Q&A: How platform engineering teams manage infrastructure and security

Published: August 16th, 2024

Gartner has predicted that by 2026, 80% of large engineering organizations are going to have platform engineering teams.

To talk about why platform engineering is gaining so much traction, Keith Babo, head of product at Solo.io, joined us on the most recent episode of our podcast, Get With IT.

Here’s an edited and abridged version of that conversation:

Gartner has reported about 80% of large engineering organizations are going to be deploying platforms by 2026. Why are we seeing this growth? And what are some of the quick benefits?

Let me baseline real quick with a concept to understand what this market is like. I like to think of platform engineering as a two-sided marketplace. We know two-sided marketplaces, like for credit cards, right? There’s card holders and then there’s vendors, or, like eBay, there’s buyers and sellers. Netflix, there’s content creators and then there’s subscribers. Platform engineering is no different.

The two parties in the network are essentially developers and operations teams. Developers want self service. They want to be able to focus on developing their applications and not think about infrastructure. Operations teams are responsible for taking those applications that the development teams create and supporting them in production, which means scaling, securing, observing, and debugging those applications.

What platform engineering does is it basically formalizes the concept of a platform as a product. In a two sided marketplace, the product is what ties these two components or networks together in a mutually beneficial relationship. And that’s exactly what platform engineering does. It surfaces self-service interfaces through a developer portal to these engineers or these application developers to onboard their apps, but the platform teams can create guardrails around how those apps are deployed, so that they can observe, secure, and make them resilient at runtime.

What do you mean when you’re talking about application networking?

I see four components of that. There’s security, observability, resiliency and traffic management. So security is exactly as it sounds, right? I want to keep my network traffic private. Only identified parties that are authorized to talk to one another should be able to do that.

Resiliency — The cloud’s an ephemeral, sort of dynamic place. Containers, clouds, regions are going up and down, right? I need my services to be resilient in the face of those ephemeral failures.

Traffic management — If I’m doing canary or A/B rollouts, I want something in my network to be able to facilitate that.

Observability — Is my app performing? Is it successful? How am I limiting the mean time to resolution for any issues I hit?

So these are all things that can happen at the network layer, and that intersects with platform engineering because of the guardrails that platform teams need to put in place. You can drive all those guardrails through declarative configuration in the networking infrastructure to realize those benefits.

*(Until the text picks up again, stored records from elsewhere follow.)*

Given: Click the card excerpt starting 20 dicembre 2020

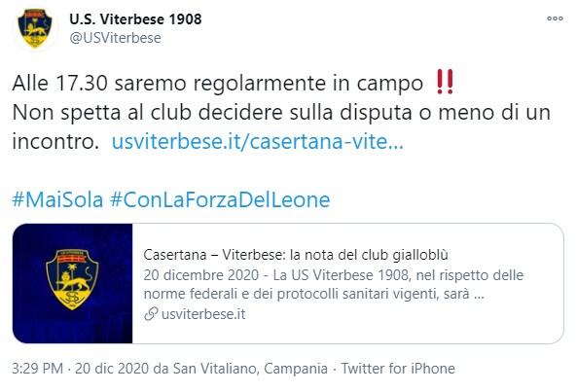Looking at the screenshot, I should [334, 284].
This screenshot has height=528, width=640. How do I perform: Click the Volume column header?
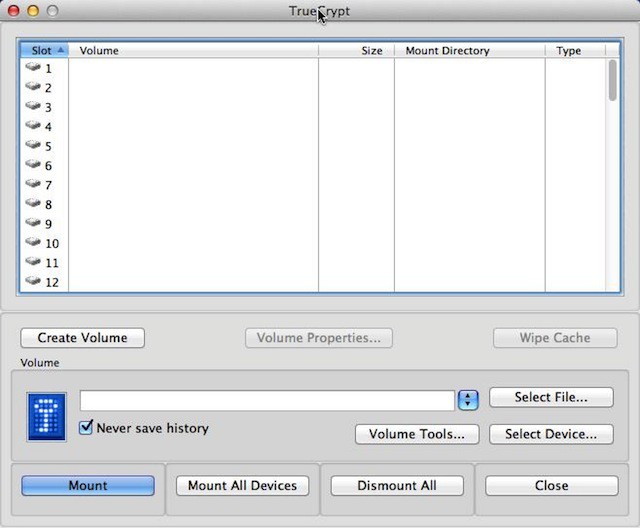pos(190,50)
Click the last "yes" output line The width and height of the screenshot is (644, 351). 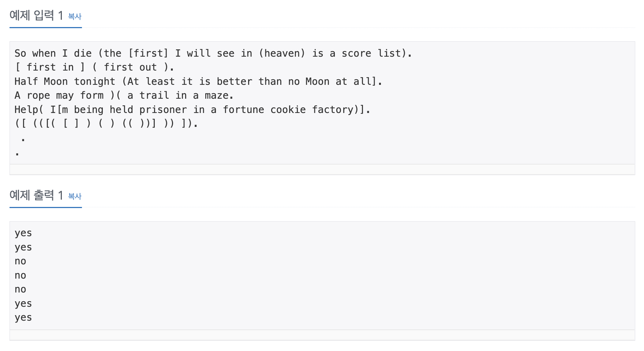23,318
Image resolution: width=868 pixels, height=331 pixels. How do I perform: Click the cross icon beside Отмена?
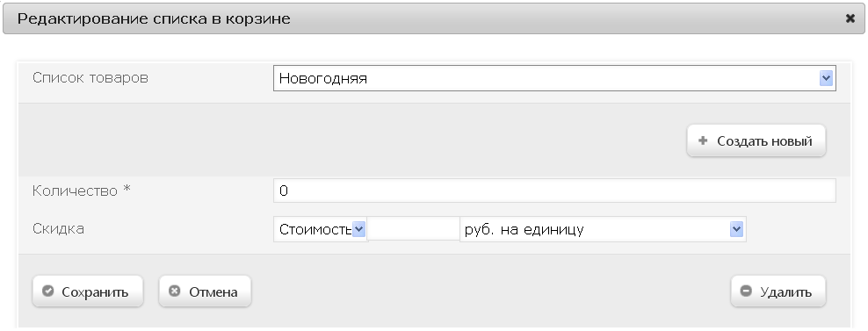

We’ve heard about dynamic configuration, which I guess could be a similar thing, where people can then create the infrastructure they need on the fly if they want to do a partial rollout to one cohort, instead of doing a broad rollout to everyone, or things like that.

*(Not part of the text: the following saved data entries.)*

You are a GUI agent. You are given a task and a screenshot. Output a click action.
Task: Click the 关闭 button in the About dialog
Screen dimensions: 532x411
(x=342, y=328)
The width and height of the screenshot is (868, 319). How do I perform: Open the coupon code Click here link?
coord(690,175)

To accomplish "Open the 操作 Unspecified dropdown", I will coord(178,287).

That’s such an important point. Let me double click on that for a moment, because those are compatible things. Development teams hate ticket-based cultures, right? They hate when they have to provision a new environment. They have to file a ticket, they have to wait a week until it gets set up. Now, I actually want to deploy an application, now it’s in architecture review, another ticket to get it enabled, to deploy to production.

They want self service, and that’s what we mean. Like they want to be able to use an internal developer portal and a UI or an API to automate deployment so they get a high level of dynamism they want. But it’s all done with those guardrails to make sure it’s safe and secure to deploy.

That’s an excellent point. It seems like there’s a lot of moving parts, especially when we’re talking about cloud native application development. So talk a little bit about the security aspect of that, and how can organizations ensure that, as all these parts are moving dynamically, nothing is becoming a vulnerability or exposing something that shouldn’t be exposed, or somebody is seeing it who shouldn’t be seeing it.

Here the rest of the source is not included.